The importance of streamlined business processes will become evident in the future as companies begin to move to the next level of EDI, exchanging product specifications and CAD drawings to support concurrent engineering. In a recent study, McKinsey & Co. found that reducing the time to market is a critical business issue for the 1990s, and, if a company can deliver a product to market six months earlier than planned, the annual profits could be as much as 12 percent higher over the life of the product. This means that for a company with revenues of $100 million, the additional profit could be as high as $1.6 million per year. That's the importance of reengineering your business processes!

Industry Position

The last aspect that impacts a company's ability to utilize EDI for competitive advantage is its position within an industry. If you are a "hub" company that possesses considerable clout you are able to demand that your suppliers implement EDI. However, very few companies find themselves in that position. Therefore, it is important that a company understands its industry position and the challenges and opportunities that exist when trying to implement EDI for competitive advantage. Two situations are described below to provide some insights and ideas.

Today, many manufacturers are faced with requirements by the "hub" companies such as original equipment manufacturers (e.g., Chrysler) and retailers (e.g., Kmart) to implement EDI-based processes such as QR and ERS or be eliminated as a supplier. These manufacturers also typically don't have the same clout with their suppliers to make the same demands. The key success factor in this situation is for the manufacturer to establish the proper business and systems environment to integrate their internal processes, systems and data with those of their customers. This will allow the manufacturer to not only become the most efficient and responsive supplier (assuming an EC strategy), but it also offers the potential to increase revenue by manufacturing and selling additional products through the same distribution channels.
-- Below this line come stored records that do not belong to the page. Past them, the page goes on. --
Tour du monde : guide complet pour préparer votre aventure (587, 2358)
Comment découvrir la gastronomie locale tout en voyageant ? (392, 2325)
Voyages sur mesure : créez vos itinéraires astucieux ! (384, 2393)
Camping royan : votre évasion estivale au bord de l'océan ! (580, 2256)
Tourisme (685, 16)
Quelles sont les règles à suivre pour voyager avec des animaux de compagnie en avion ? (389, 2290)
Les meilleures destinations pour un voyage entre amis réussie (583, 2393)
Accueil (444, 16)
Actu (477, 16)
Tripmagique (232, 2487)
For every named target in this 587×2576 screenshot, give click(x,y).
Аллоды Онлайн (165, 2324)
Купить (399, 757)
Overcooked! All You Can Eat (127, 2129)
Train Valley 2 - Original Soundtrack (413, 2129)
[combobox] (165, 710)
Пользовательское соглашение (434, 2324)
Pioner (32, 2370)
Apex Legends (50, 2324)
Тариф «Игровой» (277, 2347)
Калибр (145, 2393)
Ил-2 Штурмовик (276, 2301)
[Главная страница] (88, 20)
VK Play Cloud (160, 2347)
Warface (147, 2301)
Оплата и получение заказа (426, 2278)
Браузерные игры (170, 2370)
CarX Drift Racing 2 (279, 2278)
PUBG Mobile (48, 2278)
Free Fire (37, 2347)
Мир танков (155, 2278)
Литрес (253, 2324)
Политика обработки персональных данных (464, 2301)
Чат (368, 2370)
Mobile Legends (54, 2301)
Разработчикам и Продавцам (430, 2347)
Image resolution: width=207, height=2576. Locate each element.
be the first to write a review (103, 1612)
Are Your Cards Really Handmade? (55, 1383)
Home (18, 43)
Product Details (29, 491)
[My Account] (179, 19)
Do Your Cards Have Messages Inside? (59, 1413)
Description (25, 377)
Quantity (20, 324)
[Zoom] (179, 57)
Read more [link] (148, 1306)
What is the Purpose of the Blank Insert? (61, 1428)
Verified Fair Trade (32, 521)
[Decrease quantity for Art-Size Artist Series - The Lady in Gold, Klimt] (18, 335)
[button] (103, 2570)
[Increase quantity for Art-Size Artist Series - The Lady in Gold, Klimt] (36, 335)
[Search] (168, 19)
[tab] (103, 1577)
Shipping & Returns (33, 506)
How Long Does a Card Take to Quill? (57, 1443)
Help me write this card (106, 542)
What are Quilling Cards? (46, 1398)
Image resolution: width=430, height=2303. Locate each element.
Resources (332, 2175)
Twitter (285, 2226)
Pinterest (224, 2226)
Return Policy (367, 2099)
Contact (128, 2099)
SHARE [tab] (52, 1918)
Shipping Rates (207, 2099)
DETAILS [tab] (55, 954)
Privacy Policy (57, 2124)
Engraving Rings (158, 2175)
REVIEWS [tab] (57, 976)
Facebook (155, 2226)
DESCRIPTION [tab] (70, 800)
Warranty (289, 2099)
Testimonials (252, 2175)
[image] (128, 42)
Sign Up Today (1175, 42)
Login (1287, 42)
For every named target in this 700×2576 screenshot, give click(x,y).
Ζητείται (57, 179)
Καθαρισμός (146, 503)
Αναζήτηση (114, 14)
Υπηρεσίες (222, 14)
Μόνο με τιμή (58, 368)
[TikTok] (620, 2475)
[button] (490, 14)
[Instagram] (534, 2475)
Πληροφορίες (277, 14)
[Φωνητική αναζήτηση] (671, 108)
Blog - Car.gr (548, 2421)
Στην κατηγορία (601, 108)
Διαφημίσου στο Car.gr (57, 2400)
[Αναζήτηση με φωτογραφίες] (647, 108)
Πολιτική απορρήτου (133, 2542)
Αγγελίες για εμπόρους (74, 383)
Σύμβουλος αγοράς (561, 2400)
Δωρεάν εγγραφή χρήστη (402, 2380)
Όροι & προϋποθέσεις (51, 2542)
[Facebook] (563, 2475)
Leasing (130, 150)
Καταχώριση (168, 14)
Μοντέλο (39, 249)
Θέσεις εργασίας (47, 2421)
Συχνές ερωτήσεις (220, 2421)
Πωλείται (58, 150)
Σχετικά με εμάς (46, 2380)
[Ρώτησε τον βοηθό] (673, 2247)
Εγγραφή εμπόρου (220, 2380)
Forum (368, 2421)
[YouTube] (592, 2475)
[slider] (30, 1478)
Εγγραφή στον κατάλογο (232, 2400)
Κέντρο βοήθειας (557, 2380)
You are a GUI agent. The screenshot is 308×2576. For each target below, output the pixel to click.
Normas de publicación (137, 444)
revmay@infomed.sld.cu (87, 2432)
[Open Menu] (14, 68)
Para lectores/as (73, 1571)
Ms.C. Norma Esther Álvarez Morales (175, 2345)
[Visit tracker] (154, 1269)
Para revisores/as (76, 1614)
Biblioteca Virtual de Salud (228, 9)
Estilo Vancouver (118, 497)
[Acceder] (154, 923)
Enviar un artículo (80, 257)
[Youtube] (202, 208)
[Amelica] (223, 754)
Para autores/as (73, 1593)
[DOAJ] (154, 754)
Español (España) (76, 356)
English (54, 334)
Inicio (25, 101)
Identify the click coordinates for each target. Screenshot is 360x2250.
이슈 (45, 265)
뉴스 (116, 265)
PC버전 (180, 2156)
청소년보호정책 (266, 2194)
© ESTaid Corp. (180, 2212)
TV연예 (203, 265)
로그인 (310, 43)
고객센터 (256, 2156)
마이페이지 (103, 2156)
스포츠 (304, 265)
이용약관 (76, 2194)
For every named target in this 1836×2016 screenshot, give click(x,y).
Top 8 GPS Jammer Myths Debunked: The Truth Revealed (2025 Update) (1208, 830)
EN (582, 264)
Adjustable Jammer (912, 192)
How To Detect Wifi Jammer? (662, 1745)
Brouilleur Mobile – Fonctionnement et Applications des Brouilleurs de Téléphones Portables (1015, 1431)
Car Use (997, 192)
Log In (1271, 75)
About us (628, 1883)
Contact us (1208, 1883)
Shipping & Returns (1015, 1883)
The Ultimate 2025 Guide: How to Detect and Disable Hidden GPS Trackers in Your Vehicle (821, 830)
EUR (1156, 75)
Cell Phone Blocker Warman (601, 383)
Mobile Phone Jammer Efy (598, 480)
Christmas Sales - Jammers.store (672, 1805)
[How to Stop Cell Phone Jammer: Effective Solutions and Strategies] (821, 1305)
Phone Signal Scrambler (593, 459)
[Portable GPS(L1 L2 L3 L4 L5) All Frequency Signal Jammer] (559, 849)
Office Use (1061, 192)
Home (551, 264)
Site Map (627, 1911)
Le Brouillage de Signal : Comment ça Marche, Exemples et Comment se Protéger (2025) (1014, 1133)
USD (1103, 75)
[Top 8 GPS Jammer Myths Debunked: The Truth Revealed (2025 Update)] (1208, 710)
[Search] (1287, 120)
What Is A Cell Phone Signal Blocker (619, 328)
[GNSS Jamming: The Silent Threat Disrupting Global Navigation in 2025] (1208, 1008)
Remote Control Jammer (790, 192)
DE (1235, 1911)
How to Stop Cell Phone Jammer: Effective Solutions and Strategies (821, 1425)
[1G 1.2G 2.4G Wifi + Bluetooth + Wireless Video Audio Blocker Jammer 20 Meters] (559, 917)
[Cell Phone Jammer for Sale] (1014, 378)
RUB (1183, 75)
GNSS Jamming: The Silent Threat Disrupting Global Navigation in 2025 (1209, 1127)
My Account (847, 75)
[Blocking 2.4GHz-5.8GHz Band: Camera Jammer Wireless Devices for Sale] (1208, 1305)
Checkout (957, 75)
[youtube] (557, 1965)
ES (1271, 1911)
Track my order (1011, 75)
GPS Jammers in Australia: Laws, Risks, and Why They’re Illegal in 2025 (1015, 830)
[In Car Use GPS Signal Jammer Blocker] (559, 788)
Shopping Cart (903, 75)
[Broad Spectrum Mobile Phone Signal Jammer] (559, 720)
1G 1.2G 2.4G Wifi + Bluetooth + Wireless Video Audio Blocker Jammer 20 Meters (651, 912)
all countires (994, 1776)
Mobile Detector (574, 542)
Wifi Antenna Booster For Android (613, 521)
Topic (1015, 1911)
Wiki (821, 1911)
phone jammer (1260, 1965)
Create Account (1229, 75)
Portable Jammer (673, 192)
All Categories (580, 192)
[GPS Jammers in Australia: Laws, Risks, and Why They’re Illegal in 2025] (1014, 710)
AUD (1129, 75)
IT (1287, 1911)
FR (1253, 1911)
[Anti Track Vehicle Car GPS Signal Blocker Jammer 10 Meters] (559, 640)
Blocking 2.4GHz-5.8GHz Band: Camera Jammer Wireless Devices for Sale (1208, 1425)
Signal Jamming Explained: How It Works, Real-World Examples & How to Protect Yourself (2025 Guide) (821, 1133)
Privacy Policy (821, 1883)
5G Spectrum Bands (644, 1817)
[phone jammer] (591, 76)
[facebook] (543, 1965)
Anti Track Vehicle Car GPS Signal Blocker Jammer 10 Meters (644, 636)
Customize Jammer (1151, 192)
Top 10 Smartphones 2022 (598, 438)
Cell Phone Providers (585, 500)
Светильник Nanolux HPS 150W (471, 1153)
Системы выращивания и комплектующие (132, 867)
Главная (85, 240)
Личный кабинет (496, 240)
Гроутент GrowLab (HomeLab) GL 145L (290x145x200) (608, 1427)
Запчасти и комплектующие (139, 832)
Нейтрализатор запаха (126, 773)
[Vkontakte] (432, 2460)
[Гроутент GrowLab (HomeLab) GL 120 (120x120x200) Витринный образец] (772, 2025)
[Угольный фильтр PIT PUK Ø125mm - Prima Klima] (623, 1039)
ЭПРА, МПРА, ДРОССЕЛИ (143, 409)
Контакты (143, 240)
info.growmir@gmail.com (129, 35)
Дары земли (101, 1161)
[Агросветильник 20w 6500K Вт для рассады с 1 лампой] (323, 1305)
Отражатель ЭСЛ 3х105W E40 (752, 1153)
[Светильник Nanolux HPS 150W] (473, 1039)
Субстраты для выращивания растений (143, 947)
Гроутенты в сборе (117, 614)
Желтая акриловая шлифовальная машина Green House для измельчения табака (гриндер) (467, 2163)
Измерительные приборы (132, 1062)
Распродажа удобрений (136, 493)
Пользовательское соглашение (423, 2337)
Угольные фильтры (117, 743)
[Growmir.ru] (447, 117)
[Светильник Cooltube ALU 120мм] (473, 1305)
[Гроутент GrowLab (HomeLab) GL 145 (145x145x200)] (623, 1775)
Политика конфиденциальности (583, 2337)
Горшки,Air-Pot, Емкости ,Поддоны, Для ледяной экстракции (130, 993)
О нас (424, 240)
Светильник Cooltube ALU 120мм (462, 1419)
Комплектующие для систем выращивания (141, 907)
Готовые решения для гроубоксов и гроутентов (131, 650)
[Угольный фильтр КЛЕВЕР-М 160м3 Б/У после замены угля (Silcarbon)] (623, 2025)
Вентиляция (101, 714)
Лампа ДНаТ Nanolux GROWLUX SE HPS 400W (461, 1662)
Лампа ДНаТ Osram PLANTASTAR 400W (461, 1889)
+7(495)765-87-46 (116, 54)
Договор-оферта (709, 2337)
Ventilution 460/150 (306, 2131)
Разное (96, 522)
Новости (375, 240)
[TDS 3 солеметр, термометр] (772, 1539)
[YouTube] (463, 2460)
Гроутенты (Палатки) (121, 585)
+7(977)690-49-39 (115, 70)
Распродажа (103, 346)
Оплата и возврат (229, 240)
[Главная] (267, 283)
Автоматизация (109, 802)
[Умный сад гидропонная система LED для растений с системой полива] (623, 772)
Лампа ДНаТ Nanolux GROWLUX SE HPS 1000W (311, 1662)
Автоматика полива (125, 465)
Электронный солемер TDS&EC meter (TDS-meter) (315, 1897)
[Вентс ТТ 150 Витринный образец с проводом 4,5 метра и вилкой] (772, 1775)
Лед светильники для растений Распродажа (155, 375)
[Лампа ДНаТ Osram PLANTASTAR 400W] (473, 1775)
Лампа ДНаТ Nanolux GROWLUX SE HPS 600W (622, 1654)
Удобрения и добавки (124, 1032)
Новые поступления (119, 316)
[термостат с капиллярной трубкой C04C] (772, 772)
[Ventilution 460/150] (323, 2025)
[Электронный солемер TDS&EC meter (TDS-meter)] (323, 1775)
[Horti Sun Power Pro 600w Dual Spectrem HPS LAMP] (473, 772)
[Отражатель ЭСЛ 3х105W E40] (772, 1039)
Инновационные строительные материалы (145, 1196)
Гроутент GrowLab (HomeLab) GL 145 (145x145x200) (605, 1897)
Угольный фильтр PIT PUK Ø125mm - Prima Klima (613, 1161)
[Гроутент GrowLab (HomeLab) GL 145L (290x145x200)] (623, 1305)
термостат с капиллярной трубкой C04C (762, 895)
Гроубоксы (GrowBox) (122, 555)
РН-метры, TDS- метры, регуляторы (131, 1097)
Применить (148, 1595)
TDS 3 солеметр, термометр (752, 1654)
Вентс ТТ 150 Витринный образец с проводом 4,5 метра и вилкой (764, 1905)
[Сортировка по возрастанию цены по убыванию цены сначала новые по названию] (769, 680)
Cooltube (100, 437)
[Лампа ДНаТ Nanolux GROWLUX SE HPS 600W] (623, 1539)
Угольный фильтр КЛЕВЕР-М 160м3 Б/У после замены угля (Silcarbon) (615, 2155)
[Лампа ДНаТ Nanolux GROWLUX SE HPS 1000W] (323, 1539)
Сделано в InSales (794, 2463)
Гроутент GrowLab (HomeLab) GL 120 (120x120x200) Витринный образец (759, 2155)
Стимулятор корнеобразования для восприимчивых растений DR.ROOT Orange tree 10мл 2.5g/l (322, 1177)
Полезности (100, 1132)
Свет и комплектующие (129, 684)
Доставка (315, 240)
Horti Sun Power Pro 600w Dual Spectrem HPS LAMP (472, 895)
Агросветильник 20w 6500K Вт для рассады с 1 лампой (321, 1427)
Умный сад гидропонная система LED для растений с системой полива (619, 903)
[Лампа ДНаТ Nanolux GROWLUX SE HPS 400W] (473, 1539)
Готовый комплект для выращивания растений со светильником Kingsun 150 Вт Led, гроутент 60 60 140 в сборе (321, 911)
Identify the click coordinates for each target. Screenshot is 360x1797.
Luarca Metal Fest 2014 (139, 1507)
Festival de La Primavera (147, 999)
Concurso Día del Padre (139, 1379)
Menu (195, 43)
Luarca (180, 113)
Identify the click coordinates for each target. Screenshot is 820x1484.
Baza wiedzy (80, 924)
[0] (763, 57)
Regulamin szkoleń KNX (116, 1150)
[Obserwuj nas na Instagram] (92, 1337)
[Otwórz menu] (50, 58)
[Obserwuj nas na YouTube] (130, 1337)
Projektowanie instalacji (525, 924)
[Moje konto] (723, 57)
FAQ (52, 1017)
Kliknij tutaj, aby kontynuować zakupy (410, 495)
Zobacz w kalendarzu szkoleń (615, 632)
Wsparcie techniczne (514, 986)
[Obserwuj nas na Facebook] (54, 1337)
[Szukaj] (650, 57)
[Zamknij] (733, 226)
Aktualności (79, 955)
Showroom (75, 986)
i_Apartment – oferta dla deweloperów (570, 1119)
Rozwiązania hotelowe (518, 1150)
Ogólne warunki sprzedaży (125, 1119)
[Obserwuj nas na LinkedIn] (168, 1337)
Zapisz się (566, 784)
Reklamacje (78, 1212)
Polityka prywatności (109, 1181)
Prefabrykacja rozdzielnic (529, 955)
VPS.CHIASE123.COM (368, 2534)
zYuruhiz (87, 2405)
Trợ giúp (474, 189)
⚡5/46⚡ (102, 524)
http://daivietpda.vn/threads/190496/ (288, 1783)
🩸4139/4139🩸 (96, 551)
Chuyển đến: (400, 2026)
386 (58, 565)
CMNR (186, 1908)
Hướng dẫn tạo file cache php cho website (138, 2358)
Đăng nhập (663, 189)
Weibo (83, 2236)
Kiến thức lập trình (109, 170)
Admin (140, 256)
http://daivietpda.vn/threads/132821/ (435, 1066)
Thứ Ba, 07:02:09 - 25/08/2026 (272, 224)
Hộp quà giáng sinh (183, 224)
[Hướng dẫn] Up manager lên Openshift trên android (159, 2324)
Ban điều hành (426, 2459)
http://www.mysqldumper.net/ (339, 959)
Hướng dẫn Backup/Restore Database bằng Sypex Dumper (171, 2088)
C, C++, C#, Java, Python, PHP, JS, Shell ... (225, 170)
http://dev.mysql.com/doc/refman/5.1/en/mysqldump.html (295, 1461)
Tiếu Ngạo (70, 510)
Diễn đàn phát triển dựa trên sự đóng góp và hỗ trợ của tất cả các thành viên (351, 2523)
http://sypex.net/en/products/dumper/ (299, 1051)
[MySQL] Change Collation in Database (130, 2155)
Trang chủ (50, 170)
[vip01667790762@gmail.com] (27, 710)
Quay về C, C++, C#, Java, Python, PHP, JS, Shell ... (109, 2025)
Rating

One of the best opportunities to use EDI for competitive advantage appears to be at companies that are vertically integrated (e.g., manufacturing, distribution, and retailing). Changes in many of these industries are creating new customer relationships with unique information needs. For example, in the automobile repair business, much of the cost has been paid by insurance companies. However, this is changing as deductibles are increasing and the end consumer is becoming the buyer. Insurance companies are also negotiating national agreements to further reduce costs and improve profitability. This is creating requirements for value-added services such as 800 numbers and information to monitor shop repair effectiveness and develop marketing campaigns targeted on the end consumer. The challenge and opportunity for these companies are to fully implement EDI-based processes to capture and process the information required to provide value-added services and information to their customers.